YEP, that new Mean Girls film you’ve seen advertised on the subway is a musical — surprise!

For those of us in the know (cough, cough, theatre kids), this Mean Girls is a film adaptation of the 2017 musical of the same name, itself a theatricalization of the classic 2004 film. The musical stopped in Toronto last fall — complete with those clunky, clunky lyrics by Nell Benjamin — and now it’s back in this sparkly film starring pop ingenue Reneé Rapp as Regina George.

Mean Girls marks the directorial debut of Samantha Jayne and Arturo Perez Jr., and keeping that in mind, the film’s not half bad. Set in 2024(ish), the broad strokes of the story are the same: Cady Heron (played by a sweet Angourie Rice) has just moved to the U.S. from Kenya, and she’s trying to adjust to high school. Artsy outcasts Janis (Moana’s Auli’i Cravalho) and Damian (a standout Jaquel Spivey, making his film debut after wowing on Broadway as the lead in A Strange Loop) take Cady under their wings. Before long, they exact a plan for revenge on the school’s queen bees, The Plastics, played fabulously here by Rapp, Bebe Wood and Avantika Vandanapu.

You likely know the rest. Cady becomes popular, eventually replacing head Plastic Regina and ditching her real friends. Lessons are learned. Math competitions are won.

And, alas, songs are sung.

To be honest, we’re about due a decent Mean Girls remake, and this one could have been that! Its cast is funny and earnest, with slick directorial choices by Jayne and Perez Jr. that make the most of TikTok filters and other Gen Z-isms, not to mention some very fun cameos. Tina Fey’s screenplay is surprisingly down-to-earth, and represents 2024’s teens well — there are few instances of the film condescending to teens for their internet habits or lingo. For once, a film about the follies of teen-hood is in on the joke.
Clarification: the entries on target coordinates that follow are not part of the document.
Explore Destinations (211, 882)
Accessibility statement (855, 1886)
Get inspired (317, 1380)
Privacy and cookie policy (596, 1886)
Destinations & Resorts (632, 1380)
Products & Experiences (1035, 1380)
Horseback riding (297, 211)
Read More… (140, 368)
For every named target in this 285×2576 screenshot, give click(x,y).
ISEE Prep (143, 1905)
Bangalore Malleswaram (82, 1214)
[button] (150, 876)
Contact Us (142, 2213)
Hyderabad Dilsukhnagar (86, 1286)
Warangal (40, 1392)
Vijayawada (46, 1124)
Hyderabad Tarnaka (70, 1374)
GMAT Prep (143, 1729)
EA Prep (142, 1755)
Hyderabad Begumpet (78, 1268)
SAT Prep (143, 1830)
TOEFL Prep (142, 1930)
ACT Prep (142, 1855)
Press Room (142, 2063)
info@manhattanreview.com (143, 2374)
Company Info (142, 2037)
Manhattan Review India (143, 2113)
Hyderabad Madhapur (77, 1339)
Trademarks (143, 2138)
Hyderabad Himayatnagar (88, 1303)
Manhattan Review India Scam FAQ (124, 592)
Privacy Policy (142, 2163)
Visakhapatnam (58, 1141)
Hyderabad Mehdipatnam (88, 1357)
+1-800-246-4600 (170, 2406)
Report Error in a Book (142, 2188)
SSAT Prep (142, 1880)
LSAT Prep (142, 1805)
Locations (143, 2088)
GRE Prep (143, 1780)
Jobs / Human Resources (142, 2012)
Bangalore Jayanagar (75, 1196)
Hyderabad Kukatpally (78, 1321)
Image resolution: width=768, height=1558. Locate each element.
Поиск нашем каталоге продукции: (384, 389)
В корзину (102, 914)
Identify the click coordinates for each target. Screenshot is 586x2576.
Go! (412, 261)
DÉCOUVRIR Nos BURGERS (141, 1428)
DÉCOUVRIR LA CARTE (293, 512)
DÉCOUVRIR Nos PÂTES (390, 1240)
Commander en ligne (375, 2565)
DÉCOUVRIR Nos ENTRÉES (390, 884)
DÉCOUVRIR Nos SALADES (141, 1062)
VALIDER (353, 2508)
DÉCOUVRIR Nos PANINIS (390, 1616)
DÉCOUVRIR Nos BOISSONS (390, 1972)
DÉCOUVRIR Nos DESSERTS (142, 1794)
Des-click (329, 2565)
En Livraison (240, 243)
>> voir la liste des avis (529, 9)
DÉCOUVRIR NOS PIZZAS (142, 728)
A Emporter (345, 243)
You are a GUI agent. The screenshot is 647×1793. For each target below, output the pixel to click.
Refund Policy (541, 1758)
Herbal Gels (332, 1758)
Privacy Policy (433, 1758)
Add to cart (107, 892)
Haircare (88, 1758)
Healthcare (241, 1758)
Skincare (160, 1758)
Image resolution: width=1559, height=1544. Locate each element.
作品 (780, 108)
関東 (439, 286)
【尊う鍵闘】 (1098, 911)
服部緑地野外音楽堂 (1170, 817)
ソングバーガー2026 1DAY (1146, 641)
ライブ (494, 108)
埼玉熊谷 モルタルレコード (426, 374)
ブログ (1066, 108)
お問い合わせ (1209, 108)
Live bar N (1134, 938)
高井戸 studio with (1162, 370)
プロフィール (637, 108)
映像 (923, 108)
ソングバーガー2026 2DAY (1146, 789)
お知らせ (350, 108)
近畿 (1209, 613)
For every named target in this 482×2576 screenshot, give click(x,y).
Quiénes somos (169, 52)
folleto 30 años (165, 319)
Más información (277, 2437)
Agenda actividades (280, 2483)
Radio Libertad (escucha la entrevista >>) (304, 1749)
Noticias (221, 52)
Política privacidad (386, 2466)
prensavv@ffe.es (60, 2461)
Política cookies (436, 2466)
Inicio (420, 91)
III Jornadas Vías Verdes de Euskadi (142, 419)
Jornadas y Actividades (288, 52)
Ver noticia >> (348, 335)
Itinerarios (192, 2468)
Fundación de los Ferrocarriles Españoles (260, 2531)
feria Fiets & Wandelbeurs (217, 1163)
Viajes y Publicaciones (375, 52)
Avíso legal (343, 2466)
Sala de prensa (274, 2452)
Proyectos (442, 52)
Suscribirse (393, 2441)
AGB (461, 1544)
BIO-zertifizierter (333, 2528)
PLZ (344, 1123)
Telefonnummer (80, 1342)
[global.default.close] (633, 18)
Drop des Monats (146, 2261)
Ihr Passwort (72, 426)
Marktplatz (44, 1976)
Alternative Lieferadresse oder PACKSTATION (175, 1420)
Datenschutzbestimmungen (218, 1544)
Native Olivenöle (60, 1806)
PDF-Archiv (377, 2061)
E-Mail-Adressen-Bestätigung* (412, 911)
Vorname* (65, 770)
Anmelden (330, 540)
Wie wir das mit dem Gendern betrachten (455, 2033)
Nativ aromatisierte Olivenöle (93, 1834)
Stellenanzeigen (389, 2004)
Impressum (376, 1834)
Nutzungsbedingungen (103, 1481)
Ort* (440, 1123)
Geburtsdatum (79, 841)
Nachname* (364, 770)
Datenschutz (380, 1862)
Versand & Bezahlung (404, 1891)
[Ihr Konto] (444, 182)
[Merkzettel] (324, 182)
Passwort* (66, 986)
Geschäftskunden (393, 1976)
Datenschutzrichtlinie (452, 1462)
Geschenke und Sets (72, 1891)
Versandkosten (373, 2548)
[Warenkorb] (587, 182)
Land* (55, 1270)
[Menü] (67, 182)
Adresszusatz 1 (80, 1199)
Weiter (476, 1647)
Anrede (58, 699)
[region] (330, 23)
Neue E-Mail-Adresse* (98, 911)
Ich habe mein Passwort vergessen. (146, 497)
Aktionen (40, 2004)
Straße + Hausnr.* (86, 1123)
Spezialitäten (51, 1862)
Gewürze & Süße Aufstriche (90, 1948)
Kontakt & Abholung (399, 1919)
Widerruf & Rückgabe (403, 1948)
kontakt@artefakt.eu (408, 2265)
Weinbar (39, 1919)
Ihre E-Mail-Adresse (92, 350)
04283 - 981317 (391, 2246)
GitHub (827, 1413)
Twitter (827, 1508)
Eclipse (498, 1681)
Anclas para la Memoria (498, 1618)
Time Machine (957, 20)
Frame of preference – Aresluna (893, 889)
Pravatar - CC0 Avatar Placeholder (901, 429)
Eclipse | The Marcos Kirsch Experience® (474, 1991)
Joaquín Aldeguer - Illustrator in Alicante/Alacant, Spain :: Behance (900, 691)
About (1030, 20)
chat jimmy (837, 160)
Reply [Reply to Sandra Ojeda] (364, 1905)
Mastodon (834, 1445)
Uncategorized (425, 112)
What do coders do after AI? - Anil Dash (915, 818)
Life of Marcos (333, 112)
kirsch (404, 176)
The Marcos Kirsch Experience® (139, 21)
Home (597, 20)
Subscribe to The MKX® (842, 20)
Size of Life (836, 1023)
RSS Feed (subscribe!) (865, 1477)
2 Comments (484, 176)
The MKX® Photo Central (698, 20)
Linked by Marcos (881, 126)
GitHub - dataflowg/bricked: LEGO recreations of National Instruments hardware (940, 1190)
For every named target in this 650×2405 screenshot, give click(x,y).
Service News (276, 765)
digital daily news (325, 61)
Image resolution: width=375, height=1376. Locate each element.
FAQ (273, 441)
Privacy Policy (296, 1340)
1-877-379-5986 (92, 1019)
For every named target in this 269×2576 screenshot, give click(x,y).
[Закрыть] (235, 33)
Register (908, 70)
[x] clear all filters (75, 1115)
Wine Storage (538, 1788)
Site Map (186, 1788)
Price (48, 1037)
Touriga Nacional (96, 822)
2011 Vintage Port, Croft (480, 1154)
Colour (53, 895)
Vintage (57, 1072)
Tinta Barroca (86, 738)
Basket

But those songs were questionable to begin with when they were on Broadway — the lyrics weighed down otherwise fine musical theatre tunes. However, those tunes, too, are changed here: made less melodic and more breathy, they’re an odd mishmash of the worst of pop and Broadway aesthetics. Carvalho and Spivey are the only actors allowed to sound like the trained theatre performers they are — even stage veteran Rapp sounds over-produced here, heightening the ridiculousness of those damn lyrics.

Lest you think I’m exaggerating:

  • “It’s a revenge party with your two best friends / It’s like a party with revenge is what it’s like.”
  • “This whole school humps my leg like a chihuahua.”
  • “Imagine a party with dresses and cake / and singing and dancing and cake.”

Yeah.

And it’s a shame because the filmmaking as a whole is quite good — a number of one-shot sequences (particularly during Sexy and Someone Gets Hurt) flex some cinematographic prowess under director of photography Bill Kirstein, and editor Andrew Marcus has made magic of cyberspace with impressive flips between the real world and its digital alter ego. The themes introduced in 2004’s Mean Girls remain relevant today — perhaps even more so with the introduction and evolution of social media — and again, stripped of its musical-ness (or at least with a more critical eye to Jeff Richmond’s score), those themes could have had more room to blossom against a 2024 landscape.

So. Mean Girls. It’s fun! I liked it! But it’s not hard to see why Paramount opted to skirt around its musical-ness in its marketing.